Notable Quotes & Memorable Moments
On “Mattering” vs. Mere Attention
“To want to deserve our own attention. What depression is… is you can’t stand to live with yourself… you can’t stand it because you can’t be yourself without paying yourself all of this attention. And to feel unworthy of it is to not even want to continue on with one’s life."
— Rebecca Goldstein (18:36)
On the Roots and Uniqueness of Human Mattering
“We bring justification into the universe. We bring values into the universe in this effort. Sometimes very bad values, but nevertheless, no other creature is doing this, at least on our planet.”
— Rebecca Goldstein (09:56)
On the Social Implications & Failures of Mattering
“One of my favorite stories is about another Nobel laureate… X was happy for all of 15 minutes in his life when he got that call from Stockholm, and then he realized that other people have also gotten that call… Yes, that is a competitor.”
— Rebecca Goldstein (51:09)
On “Good” vs. “Bad” Mattering
“If your life is, the way you’re… is itself counter-entropic, if it creates things that demand otter [order], like knowledge, like justice, like beauty, like fairness… this is a good mattering project."
— Rebecca Goldstein (66:49)
On Tolerance and Diversity in Mattering
“How can we recognize that we’re not all alike without wanting to wring each other’s neck? That is the political problem of our time.”
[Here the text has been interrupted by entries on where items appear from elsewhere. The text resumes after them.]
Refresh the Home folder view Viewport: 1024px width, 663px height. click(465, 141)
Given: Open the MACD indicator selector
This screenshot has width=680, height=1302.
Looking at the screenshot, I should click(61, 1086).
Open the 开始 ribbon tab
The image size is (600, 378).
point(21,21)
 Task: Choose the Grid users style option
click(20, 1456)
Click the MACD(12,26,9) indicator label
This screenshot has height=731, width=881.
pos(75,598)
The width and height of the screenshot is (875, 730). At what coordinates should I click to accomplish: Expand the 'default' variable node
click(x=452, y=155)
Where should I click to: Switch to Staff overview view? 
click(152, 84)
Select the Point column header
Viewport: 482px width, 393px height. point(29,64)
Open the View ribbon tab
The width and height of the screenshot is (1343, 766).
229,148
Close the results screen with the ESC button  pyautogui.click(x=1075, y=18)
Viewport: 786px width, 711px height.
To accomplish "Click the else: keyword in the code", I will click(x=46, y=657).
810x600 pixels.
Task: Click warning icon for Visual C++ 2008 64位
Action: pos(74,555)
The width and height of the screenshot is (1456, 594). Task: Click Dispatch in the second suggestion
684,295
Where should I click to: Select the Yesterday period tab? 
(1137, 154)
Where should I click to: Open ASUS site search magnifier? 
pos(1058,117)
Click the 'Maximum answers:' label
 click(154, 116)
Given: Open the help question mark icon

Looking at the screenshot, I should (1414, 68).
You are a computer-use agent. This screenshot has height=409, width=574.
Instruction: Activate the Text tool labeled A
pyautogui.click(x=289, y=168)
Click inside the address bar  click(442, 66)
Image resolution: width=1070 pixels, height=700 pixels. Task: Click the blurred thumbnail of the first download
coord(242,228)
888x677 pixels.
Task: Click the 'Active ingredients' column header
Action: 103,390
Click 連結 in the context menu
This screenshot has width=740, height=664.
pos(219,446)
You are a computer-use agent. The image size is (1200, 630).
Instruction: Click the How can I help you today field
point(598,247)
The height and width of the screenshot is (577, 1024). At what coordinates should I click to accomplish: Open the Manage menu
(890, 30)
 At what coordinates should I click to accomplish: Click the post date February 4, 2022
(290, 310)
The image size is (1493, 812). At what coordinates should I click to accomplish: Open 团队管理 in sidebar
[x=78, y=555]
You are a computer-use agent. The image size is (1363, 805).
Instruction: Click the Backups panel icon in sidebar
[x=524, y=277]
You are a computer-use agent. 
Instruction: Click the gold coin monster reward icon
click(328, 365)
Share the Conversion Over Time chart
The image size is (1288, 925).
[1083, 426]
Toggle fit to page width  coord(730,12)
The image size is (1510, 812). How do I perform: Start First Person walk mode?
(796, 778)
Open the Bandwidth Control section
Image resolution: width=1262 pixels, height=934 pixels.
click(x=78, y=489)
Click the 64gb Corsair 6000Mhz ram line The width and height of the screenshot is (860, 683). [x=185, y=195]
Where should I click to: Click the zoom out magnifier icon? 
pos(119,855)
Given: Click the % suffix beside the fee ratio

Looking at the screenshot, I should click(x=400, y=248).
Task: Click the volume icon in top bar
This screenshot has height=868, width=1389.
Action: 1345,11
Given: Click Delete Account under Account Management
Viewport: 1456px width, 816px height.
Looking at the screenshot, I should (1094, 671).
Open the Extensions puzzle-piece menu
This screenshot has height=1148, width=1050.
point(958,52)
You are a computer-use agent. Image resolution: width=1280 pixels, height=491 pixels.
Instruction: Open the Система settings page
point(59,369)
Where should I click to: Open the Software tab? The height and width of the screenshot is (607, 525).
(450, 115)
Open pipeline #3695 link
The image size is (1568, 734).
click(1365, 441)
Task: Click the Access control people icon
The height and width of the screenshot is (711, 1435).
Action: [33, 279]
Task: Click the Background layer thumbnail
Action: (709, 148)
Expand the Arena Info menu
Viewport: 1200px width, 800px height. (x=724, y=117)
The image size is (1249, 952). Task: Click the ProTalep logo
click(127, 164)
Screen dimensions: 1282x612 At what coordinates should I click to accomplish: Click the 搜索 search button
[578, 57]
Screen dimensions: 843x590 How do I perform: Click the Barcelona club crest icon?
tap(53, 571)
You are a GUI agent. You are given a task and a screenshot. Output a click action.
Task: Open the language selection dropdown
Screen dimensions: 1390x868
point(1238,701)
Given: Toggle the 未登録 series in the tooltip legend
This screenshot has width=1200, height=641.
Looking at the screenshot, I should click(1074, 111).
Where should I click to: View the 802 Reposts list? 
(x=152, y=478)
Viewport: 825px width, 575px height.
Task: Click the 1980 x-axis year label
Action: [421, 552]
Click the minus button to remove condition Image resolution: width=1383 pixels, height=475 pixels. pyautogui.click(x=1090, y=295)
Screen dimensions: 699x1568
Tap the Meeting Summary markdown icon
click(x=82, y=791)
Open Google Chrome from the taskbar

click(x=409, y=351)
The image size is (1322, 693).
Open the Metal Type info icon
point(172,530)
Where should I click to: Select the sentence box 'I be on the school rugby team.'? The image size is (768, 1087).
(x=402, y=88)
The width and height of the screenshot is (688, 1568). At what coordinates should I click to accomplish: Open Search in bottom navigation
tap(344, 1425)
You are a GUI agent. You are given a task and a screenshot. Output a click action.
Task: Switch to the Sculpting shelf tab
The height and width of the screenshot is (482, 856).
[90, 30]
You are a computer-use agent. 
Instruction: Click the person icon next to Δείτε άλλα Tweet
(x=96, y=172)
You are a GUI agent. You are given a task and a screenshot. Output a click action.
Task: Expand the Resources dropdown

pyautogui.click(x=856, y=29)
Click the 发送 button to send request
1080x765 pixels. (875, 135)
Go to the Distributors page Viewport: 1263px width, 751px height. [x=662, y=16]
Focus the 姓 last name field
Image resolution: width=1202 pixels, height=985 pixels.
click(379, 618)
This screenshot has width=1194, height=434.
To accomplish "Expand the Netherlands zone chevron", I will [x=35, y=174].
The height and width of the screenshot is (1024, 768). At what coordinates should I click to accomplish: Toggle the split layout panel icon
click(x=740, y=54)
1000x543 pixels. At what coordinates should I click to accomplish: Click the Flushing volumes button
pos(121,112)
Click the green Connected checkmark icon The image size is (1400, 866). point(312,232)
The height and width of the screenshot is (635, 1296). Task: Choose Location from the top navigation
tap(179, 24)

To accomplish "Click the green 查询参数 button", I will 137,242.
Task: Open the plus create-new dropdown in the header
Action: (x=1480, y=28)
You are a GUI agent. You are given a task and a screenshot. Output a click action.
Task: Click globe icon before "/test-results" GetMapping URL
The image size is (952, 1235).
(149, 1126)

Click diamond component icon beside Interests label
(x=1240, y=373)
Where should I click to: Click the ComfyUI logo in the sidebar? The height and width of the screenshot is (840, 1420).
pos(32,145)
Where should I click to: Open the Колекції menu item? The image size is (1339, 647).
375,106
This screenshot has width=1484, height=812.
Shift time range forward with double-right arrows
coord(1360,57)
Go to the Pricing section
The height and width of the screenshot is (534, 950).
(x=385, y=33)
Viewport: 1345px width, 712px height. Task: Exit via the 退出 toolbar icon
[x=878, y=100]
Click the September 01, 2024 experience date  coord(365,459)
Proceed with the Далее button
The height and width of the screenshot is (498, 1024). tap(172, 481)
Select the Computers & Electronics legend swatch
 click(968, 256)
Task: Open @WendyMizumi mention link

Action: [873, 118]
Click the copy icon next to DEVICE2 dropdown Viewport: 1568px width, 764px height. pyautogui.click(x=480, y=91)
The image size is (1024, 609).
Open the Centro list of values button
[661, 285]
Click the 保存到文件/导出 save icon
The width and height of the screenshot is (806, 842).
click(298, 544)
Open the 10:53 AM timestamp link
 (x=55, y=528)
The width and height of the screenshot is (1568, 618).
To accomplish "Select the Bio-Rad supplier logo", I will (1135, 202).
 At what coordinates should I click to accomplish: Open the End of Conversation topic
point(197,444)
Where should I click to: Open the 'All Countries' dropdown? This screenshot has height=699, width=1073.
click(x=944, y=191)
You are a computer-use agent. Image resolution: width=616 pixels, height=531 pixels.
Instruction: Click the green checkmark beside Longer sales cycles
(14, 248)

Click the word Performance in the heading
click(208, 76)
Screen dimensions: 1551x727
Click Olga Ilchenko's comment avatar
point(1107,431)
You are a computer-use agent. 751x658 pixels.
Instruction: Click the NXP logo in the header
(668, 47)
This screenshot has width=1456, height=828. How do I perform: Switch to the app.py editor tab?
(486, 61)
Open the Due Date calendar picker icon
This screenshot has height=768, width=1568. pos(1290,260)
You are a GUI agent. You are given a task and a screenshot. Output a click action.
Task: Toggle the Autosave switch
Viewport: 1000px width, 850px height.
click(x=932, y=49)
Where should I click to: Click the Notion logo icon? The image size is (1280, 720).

— Rebecca Goldstein (76:56)
Timestamps for Key Segments
- [00:00] — Introduction; background on “Moving Naturalism Forward” symposium
- [05:13] — Goldstein introduces “mattering” as her life’s work
- [11:05] — Defining “mattering” as “deserving of attention”
- [13:12] — Entropy, resistance to disorder, biology’s role
- [18:36] — The existential burden of mattering; self-attention vs. attention from others
- [25:08] — Evolution of the social brain; origins of the word “matter”
- [31:05] — The William and Alice James case: belonging vs. existential mattering
- [41:14] — Entropy, survival, and Boltzmann’s legacy
- [46:30] — The four mattering strategies (“the mattering map”) introduced
- [59:57] — Toxic mattering and the urge to universalize
- [66:18] — Good vs. bad mattering in the context of ethics and entropy
- [68:14] — The “mattering map” as a conceptual metaphor
- [74:47] — Fiction-writing and the understanding of the “mattering instinct”
- [76:56] — Plurality in mattering and the political problem of difference
Conclusion: Takeaways for Listeners
- Mattering is a universal, deeply human drive, rooted in biology but uniquely shaped by our brains’ capacity for abstraction and self-reflection.
- The pursuit of mattering shapes morality, politics, personal well-being, and can explain both noble achievements and deep divisions.
- There is no single “right” way to matter, but there are clearly destructive and constructive forms.
- Understanding mattering—and respecting its diversity—may help us lower conflict and foster a more compassionate, pluralistic society.
This summary captures the essence, intellectual depth, and engaging style of Sean Carroll’s conversation with Rebecca Newberger Goldstein, providing a structured guide and valuable entry point for those unfamiliar with the episode.